AWS DevOps & Developer Productivity Blog
Building a serverless Jenkins environment on AWS Fargate
Jenkins is a popular open-source automation server that enables developers around the world to reliably build, test, and deploy their software. Jenkins uses a controller-agent architecture in which the controller is responsible for serving the web UI, stores the configurations and related data on disk, and delegates the jobs to the worker agents that run these jobs as their primary responsibility.
Amazon Elastic Container Service (Amazon ECS) is a fully managed container orchestration service, and has been a popular choice to deploy a highly available, fault tolerant, and scalable Jenkins environment. Traditionally, the Amazon Elastic Compute Cloud (Amazon EC2) launch type was the preferred choice, with Amazon Elastic Block Store (Amazon EBS) as the storage for the configurations and data. That changed with the introduction of AWS Fargate support for Amazon EFS.
The objective of this post is to walk you through how to set up a completely serverless Jenkins environment on AWS Fargate using Terraform.
Overview of the solution
The following diagram illustrates the solution architecture.

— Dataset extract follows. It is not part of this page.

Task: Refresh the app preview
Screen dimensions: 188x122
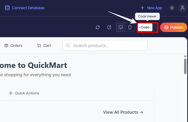Action: click(x=98, y=27)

The objective is to create a fully automated deployment of highly available, production-ready Jenkins in a serverless environment on AWS. We use the following components and services:
- The Jenkins controller URL is backed by an Application Load Balancer. We recommend using AWS Certificate Manager (ACM) to provision an SSL certificate to associate with the load balancer. The SSL termination happens at the load balancer.
- We use a VPC with at least two public and two private subnets.
- The Jenkins controller runs as a service in Amazon ECS using Fargate as the launch type. We use Amazon Elastic File System (Amazon EFS) as the persistent backing store for the Jenkins controller task. The Jenkins controller and Amazon EFS are launched in private subnets.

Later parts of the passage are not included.